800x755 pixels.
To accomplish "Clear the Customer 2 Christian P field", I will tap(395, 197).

* * *

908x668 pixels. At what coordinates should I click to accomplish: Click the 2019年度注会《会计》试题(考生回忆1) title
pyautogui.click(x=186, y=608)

--

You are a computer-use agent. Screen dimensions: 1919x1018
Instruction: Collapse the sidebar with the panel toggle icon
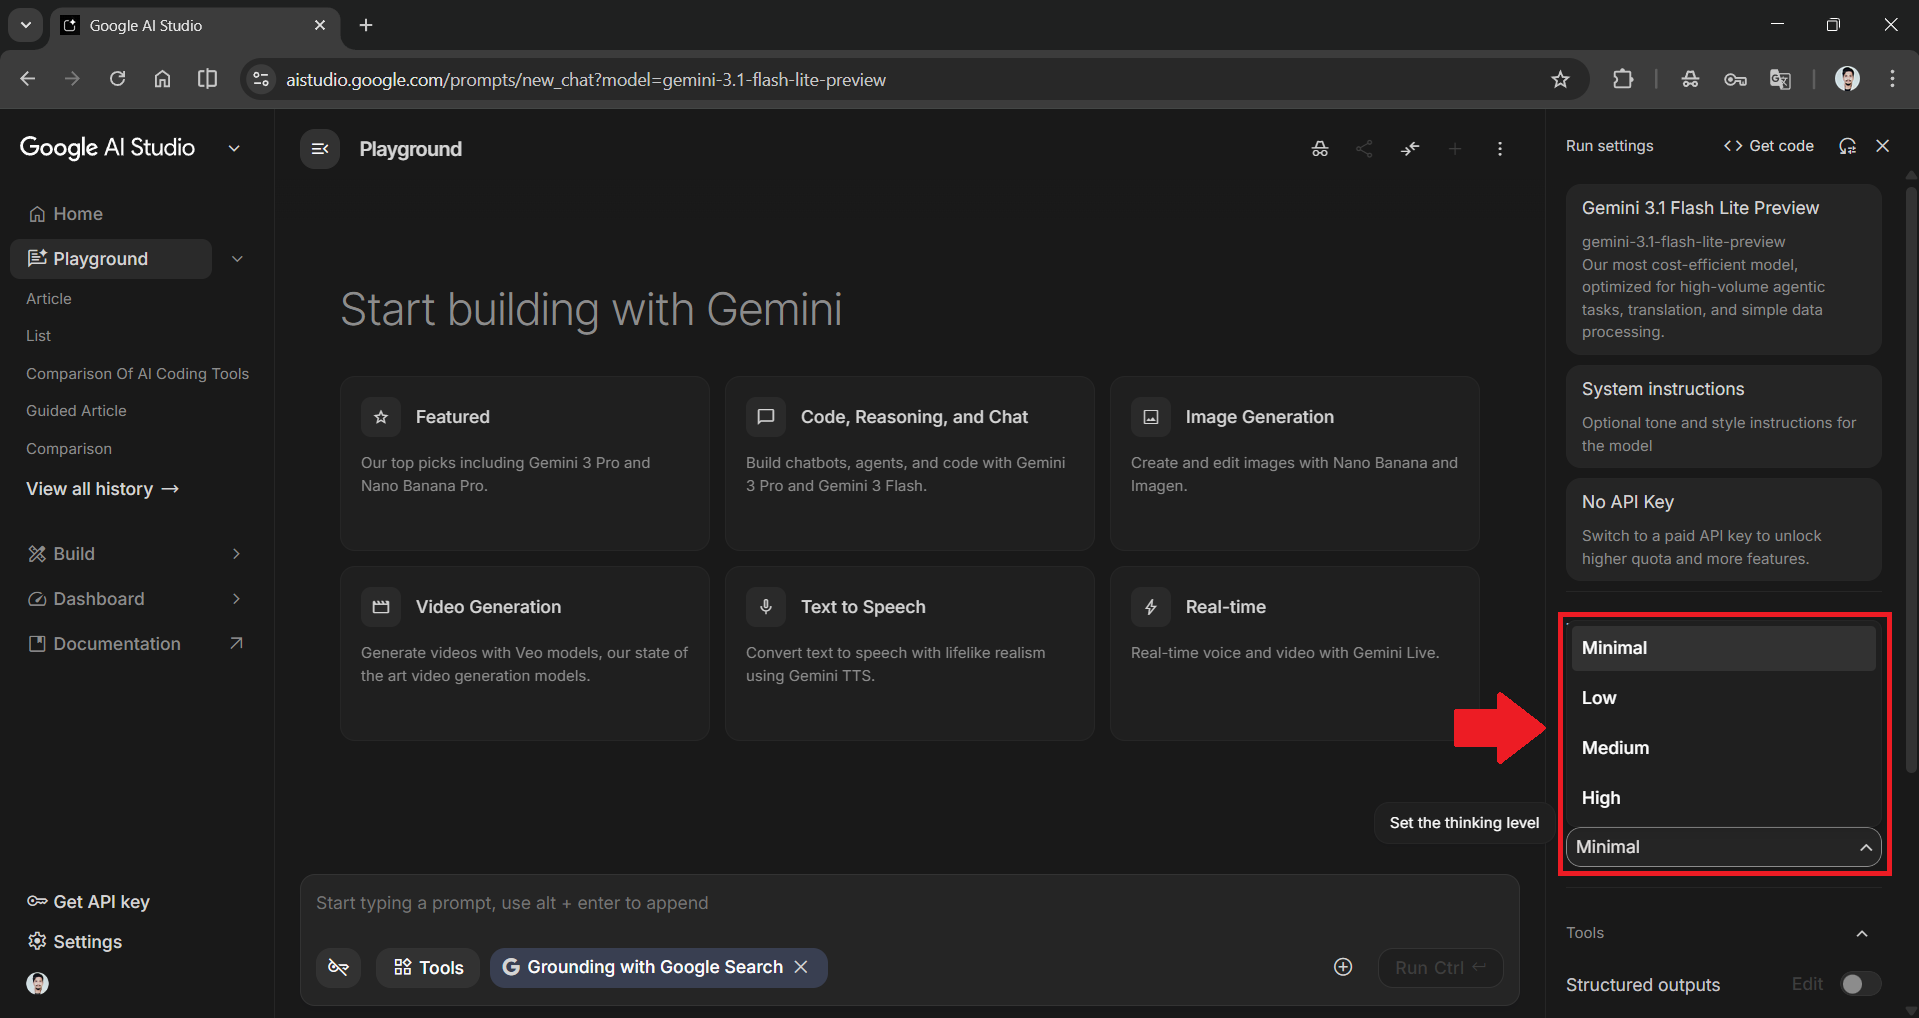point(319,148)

## Task to complete
Could you copy the lines of the records above character for character, starting at the line that has "908x668 pixels. At" and stopping after the line that has "pyautogui.click(x=186, y=608)"?

## Written solution
908x668 pixels. At what coordinates should I click to accomplish: Click the 2019年度注会《会计》试题(考生回忆1) title
pyautogui.click(x=186, y=608)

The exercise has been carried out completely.